- _EXTRACTED MATERIAL_

☆ ☆ ☆ ☆

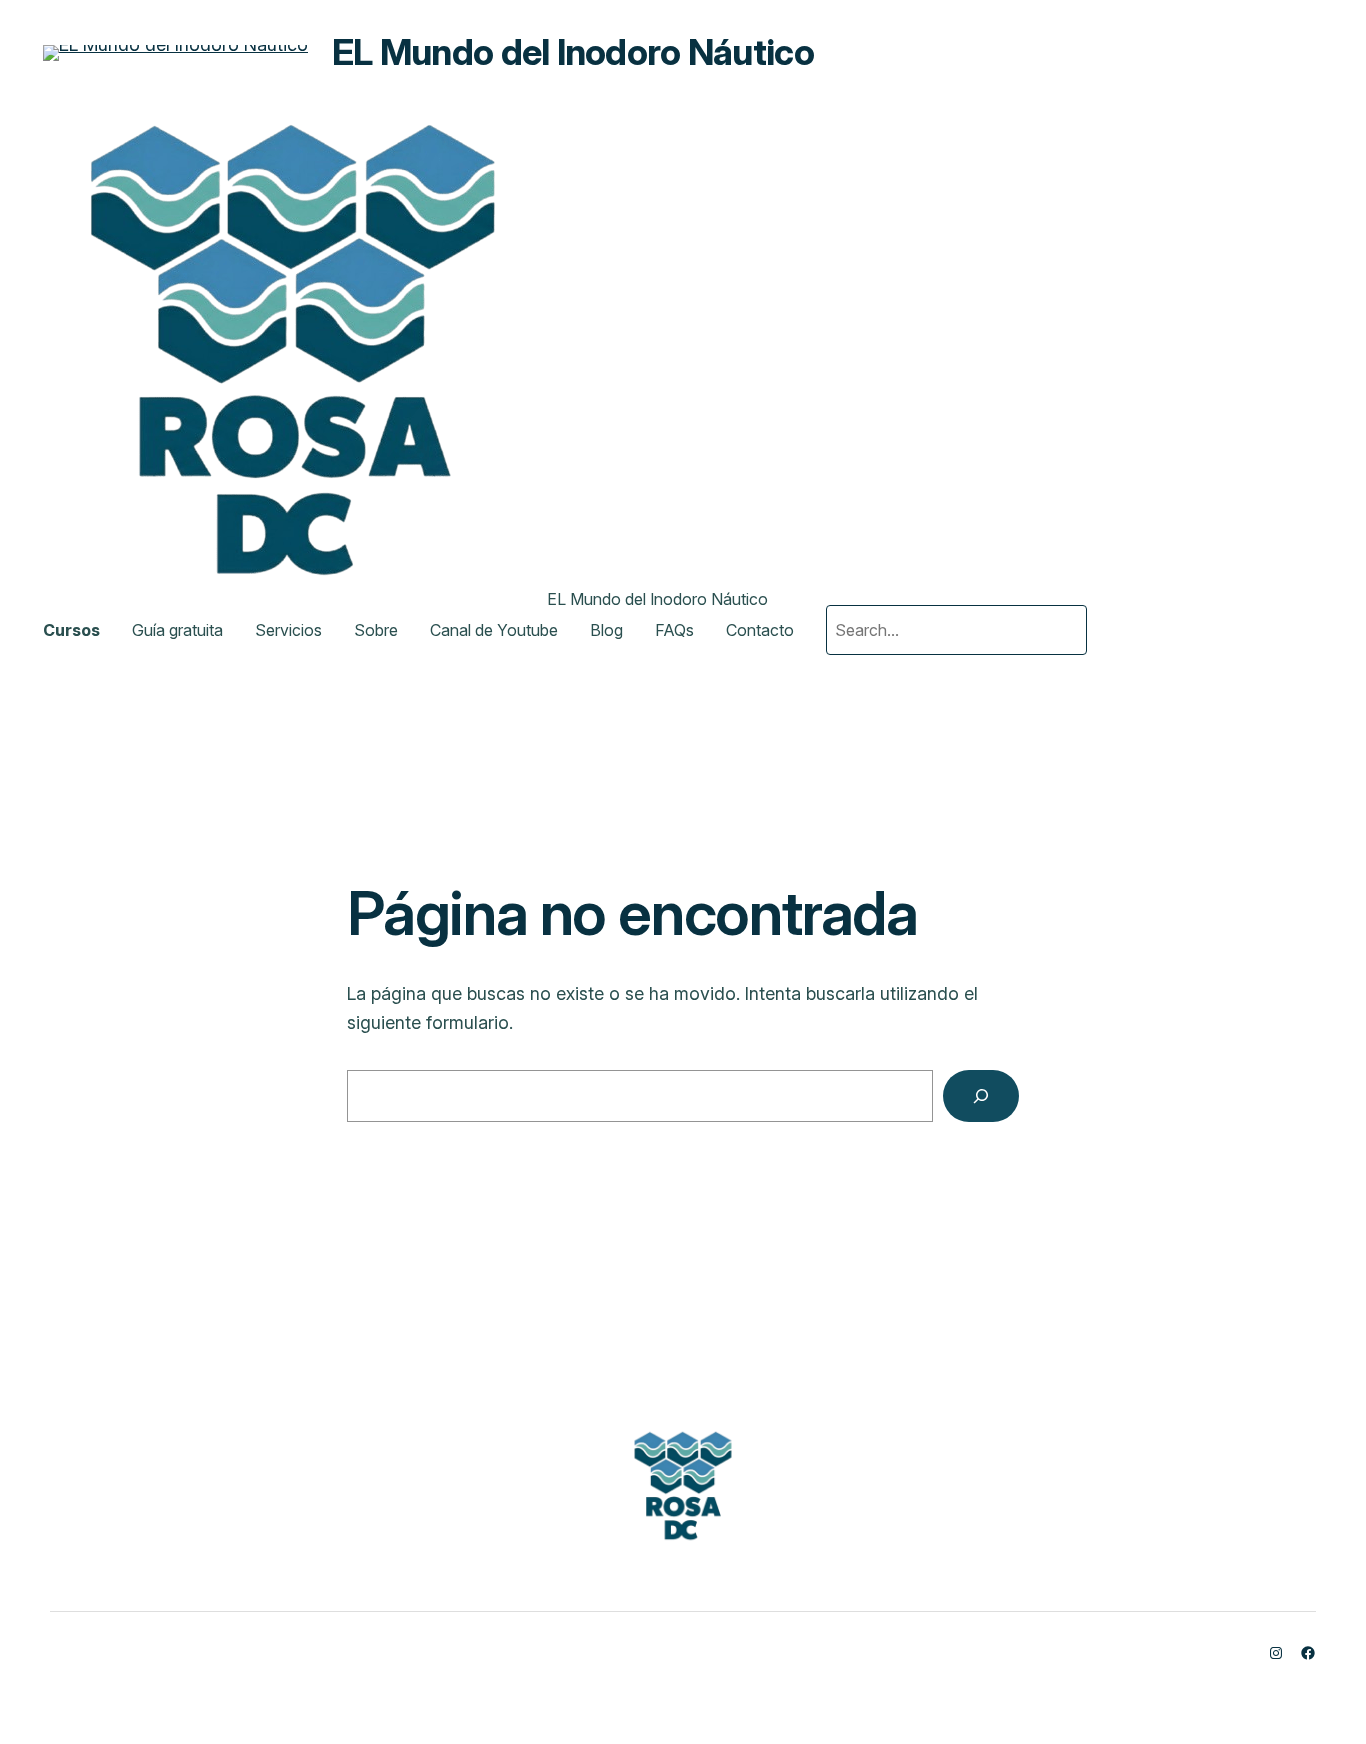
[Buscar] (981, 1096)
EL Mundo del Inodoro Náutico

☆ ☆ ☆ ☆

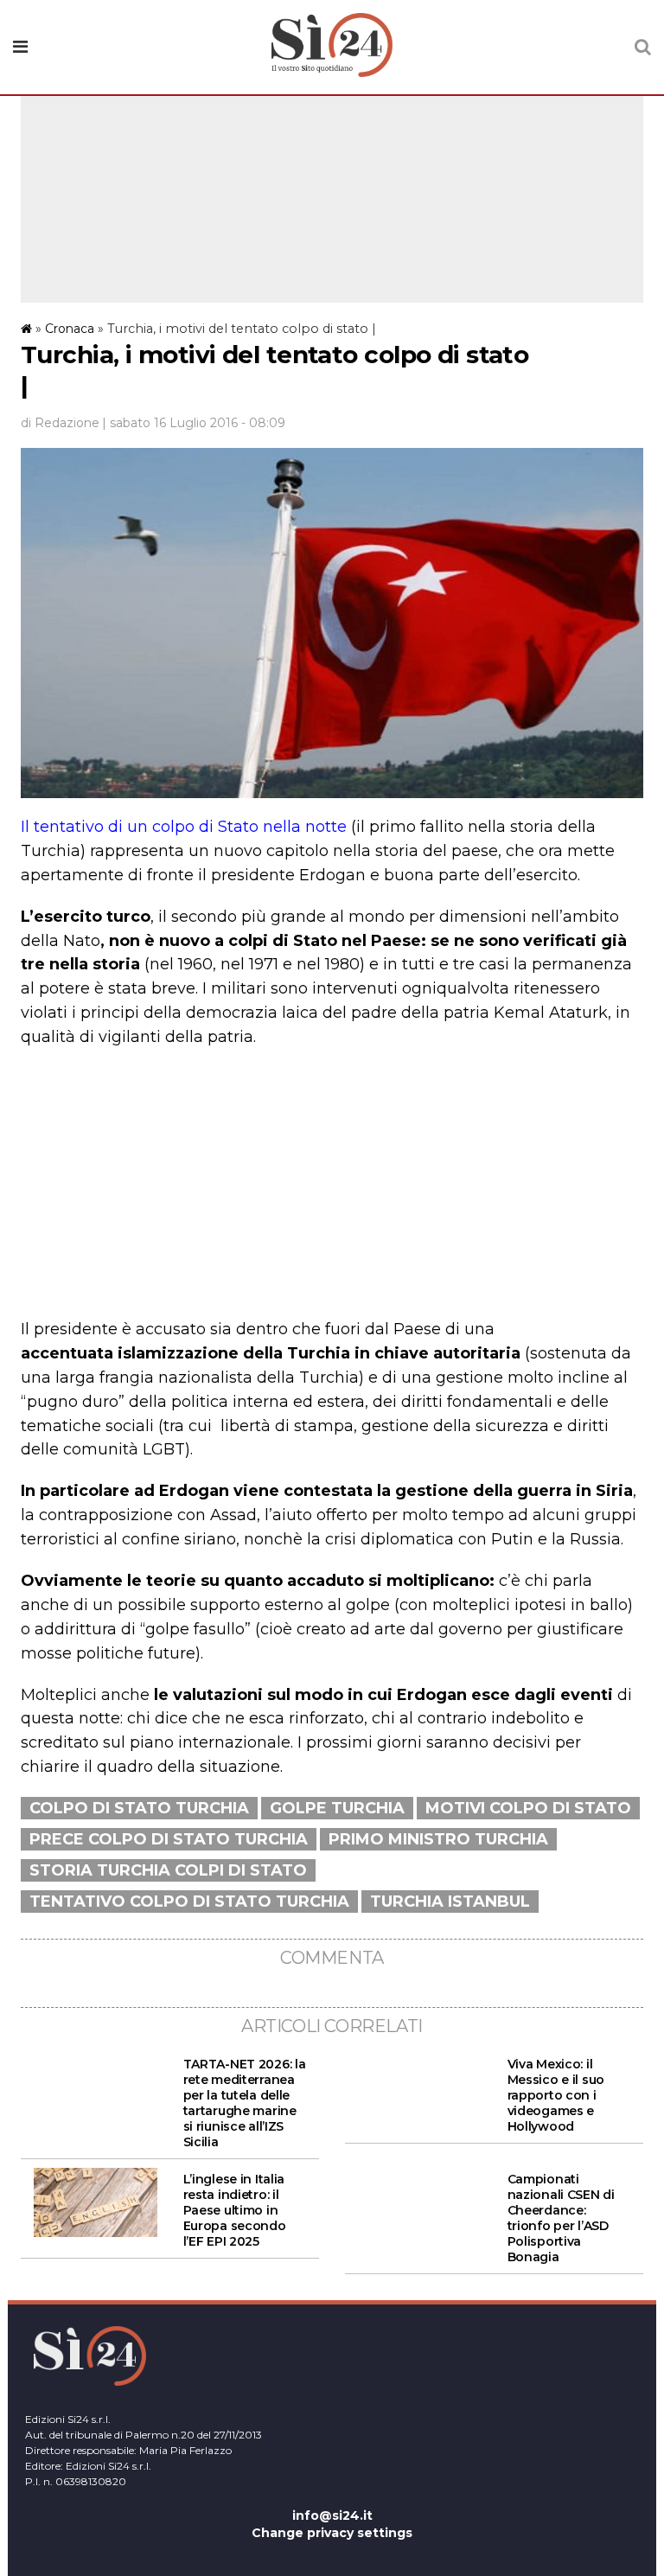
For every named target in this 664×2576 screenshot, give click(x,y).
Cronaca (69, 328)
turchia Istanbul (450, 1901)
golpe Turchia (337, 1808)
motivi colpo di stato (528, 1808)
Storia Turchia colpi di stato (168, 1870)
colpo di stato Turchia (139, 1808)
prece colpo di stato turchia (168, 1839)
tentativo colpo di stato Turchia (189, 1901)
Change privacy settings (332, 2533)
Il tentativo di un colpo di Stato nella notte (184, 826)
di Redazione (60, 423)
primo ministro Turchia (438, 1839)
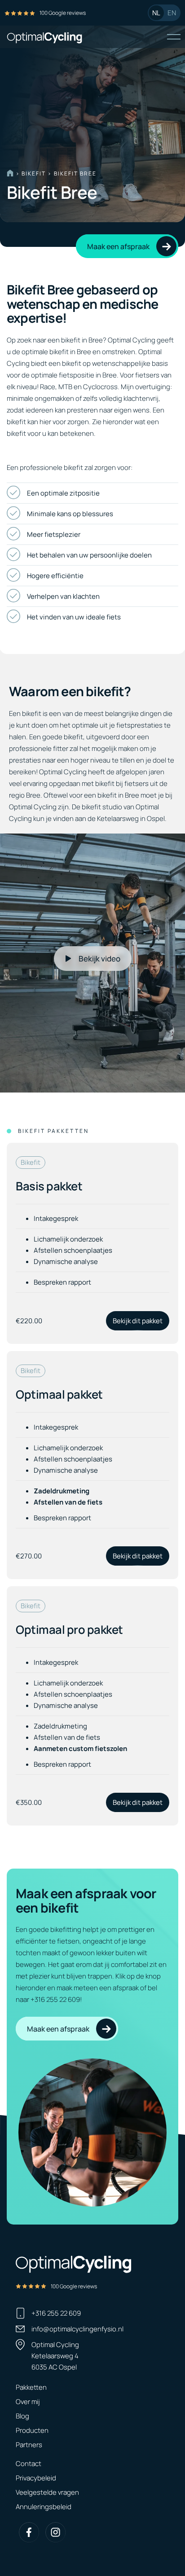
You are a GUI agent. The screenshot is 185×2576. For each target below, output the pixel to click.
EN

☆ ☆ ☆ ☆

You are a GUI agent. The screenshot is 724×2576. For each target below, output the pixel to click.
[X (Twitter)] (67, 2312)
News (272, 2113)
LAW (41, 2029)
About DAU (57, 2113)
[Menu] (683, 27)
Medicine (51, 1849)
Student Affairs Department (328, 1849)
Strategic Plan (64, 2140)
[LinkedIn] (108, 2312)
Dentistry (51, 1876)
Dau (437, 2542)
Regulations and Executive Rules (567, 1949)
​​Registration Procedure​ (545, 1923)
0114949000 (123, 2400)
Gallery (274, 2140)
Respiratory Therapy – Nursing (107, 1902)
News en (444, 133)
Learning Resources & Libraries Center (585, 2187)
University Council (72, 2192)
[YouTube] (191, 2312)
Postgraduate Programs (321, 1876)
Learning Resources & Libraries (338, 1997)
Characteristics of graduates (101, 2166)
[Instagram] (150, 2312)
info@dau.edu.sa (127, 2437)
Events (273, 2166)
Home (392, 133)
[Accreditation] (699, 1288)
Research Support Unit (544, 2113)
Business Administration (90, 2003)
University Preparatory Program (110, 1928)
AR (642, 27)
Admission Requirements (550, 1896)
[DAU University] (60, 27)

☆ ☆ ☆ ☆

- _YOUR GOAL_
Above are the records; from them, give again exactly the lines from the one containing "[LinkedIn] (108, 2312)" through the one containing "Characteristics of graduates (101, 2166)", both included.

- _RESPONSE TO THE EXERCISE_
[LinkedIn] (108, 2312)
Dentistry (51, 1876)
Dau (437, 2542)
Regulations and Executive Rules (567, 1949)
​​Registration Procedure​ (545, 1923)
0114949000 (123, 2400)
Gallery (274, 2140)
Respiratory Therapy – Nursing (107, 1902)
News en (444, 133)
Learning Resources & Libraries Center (585, 2187)
University Council (72, 2192)
[YouTube] (191, 2312)
Postgraduate Programs (321, 1876)
Learning Resources & Libraries (338, 1997)
Characteristics of graduates (101, 2166)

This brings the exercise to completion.